Start of Given data

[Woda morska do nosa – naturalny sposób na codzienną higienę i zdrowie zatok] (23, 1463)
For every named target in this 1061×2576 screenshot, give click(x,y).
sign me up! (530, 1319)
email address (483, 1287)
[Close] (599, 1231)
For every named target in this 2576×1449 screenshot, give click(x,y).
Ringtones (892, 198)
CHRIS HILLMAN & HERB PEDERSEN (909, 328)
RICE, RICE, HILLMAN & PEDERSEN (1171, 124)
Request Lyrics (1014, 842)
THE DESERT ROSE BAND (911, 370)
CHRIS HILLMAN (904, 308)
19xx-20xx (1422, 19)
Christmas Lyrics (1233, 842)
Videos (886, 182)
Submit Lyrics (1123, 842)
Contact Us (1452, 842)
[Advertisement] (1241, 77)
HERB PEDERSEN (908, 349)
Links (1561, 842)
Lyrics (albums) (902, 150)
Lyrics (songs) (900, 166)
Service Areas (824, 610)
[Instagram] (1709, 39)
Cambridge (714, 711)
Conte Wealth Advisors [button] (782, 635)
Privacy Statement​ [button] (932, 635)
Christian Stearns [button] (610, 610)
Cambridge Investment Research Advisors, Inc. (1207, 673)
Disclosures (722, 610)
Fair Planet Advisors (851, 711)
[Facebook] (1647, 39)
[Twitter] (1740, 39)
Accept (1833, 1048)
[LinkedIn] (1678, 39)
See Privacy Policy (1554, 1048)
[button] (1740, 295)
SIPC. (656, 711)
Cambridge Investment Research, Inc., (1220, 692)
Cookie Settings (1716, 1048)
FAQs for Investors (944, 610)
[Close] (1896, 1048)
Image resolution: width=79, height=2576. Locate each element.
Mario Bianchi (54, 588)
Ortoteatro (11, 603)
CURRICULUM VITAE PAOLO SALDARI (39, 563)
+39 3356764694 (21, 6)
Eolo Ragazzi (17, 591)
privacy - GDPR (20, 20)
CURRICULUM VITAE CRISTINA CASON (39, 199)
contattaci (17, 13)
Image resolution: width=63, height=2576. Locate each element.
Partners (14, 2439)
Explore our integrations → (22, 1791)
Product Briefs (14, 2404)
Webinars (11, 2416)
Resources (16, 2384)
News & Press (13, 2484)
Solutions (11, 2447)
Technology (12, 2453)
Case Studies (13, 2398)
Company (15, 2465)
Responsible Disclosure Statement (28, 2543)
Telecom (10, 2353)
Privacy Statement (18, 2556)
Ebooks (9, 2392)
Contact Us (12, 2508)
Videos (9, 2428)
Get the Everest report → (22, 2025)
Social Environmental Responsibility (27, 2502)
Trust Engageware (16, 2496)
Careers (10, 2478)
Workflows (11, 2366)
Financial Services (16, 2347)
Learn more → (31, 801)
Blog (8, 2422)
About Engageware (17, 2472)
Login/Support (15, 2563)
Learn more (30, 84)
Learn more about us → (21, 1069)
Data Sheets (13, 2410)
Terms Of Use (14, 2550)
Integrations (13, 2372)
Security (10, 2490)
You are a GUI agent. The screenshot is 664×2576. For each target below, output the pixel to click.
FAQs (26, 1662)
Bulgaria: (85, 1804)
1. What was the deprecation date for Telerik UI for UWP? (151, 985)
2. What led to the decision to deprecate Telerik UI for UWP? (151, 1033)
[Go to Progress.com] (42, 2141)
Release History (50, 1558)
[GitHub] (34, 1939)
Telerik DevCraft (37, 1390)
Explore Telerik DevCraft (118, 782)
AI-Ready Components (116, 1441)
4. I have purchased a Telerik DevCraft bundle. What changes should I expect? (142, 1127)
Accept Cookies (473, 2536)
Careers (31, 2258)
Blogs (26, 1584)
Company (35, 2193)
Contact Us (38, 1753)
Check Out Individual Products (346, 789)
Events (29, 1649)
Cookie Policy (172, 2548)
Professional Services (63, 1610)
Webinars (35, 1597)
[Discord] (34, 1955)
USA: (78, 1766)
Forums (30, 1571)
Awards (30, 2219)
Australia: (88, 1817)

End of Given data

== What the task asks ==
Scanning the data above, copy out every line where "click" is found.

== Solution to this task ==
For every named target in this 1061×2576 screenshot, give click(x,y).
For every named target in this 2576×1449 screenshot, give click(x,y).
You are a GUI agent. The screenshot is 664×2576. For each target below, output the pixel to click.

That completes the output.